- Exercise goal -
Reproduce each of the rows below word for word, omitting the pictures.

- Provided records -
"""
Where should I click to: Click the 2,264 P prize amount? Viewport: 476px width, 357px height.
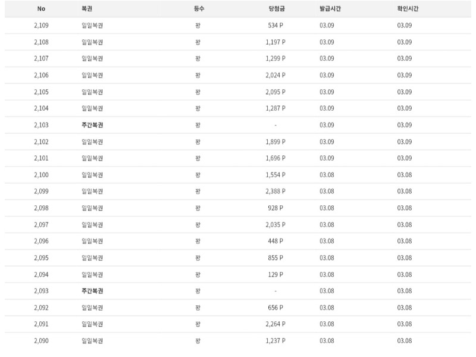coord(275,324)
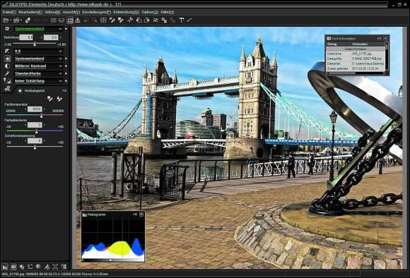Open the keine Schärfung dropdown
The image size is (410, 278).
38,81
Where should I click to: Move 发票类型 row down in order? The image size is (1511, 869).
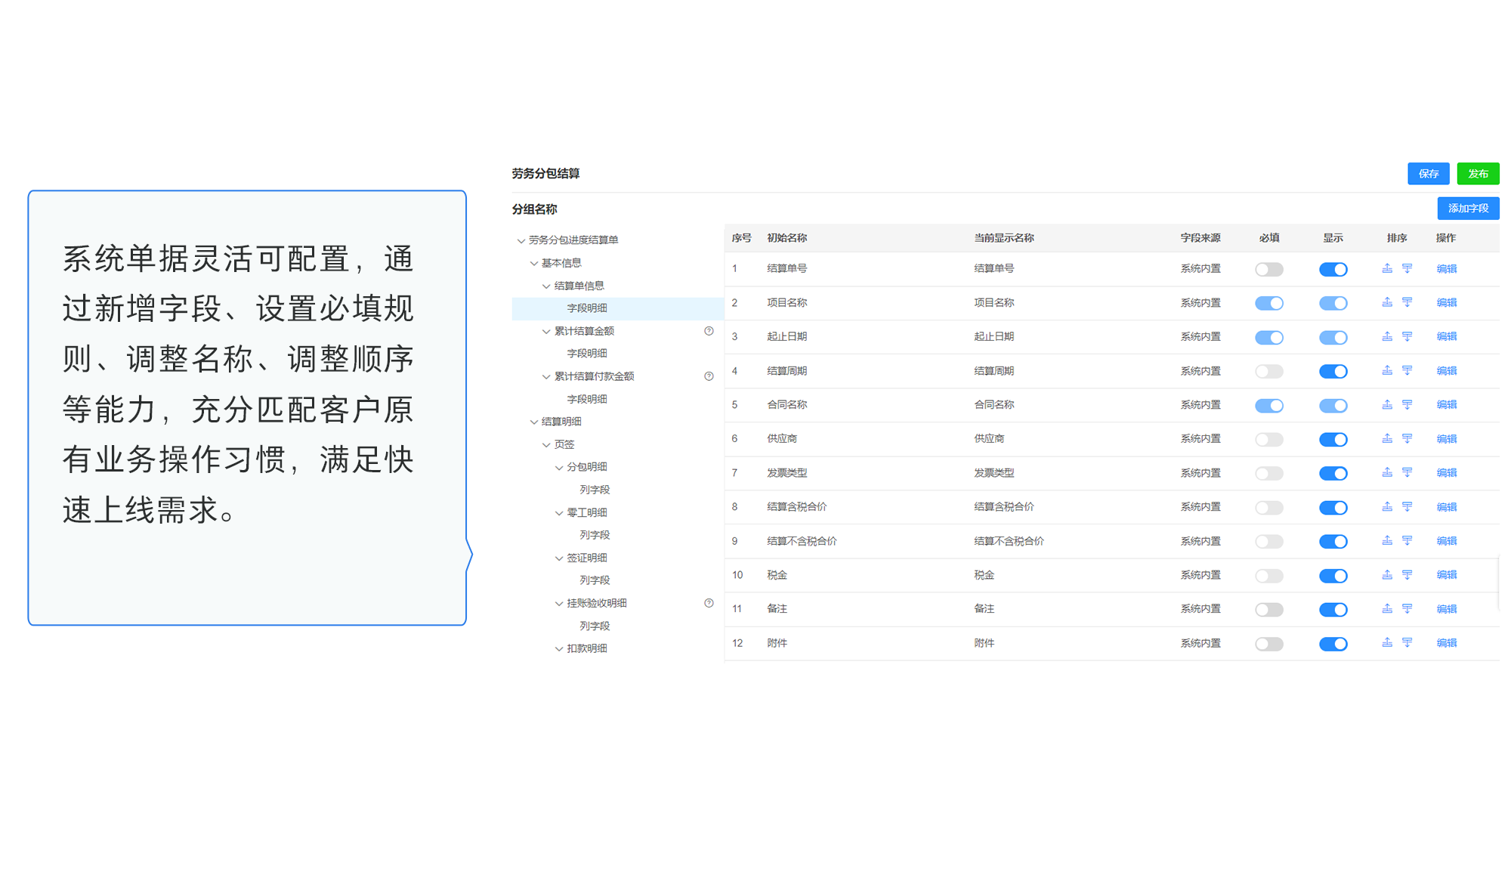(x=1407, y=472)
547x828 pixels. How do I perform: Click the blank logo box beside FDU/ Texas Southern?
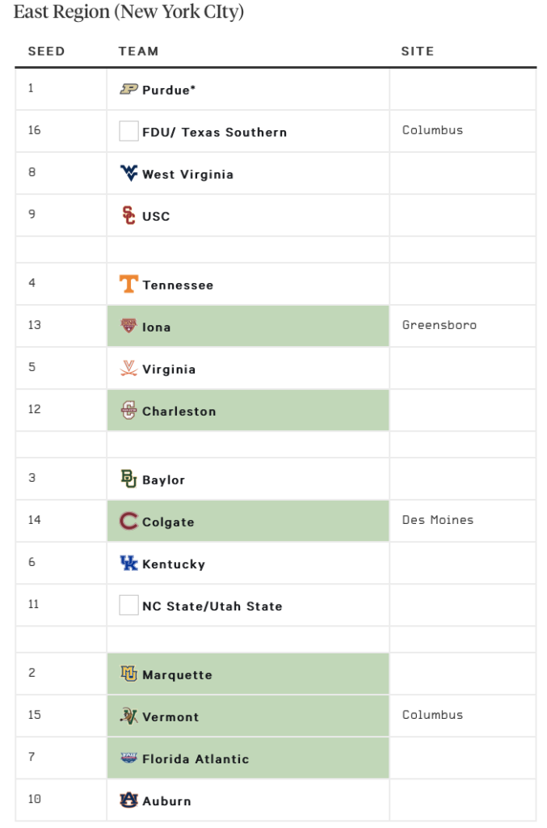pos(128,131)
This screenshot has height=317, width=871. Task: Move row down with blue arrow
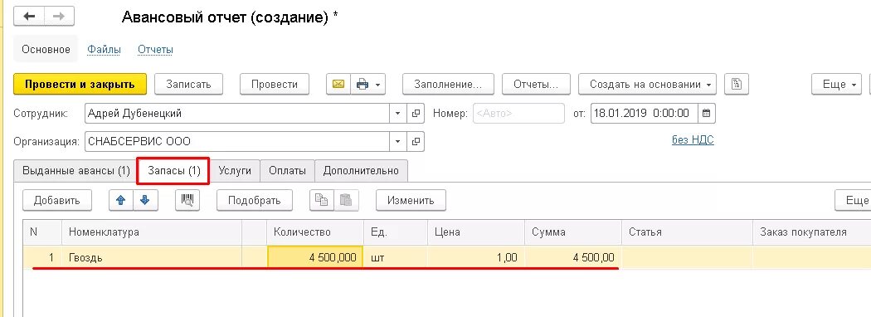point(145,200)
"""
- Exercise result -
Where should I click to: Click the 2,264 P prize amount? Viewport: 476px width, 357px height.
coord(275,324)
Open the keine Schärfung dropdown
The image size is (410, 278).
38,81
Where should I click to: Move 发票类型 row down in order? The image size is (1511, 869).
(x=1407, y=472)
547x828 pixels. How do I perform: Click the blank logo box beside FDU/ Texas Southern?
pos(128,131)
This screenshot has height=317, width=871. Task: Move row down with blue arrow
point(145,200)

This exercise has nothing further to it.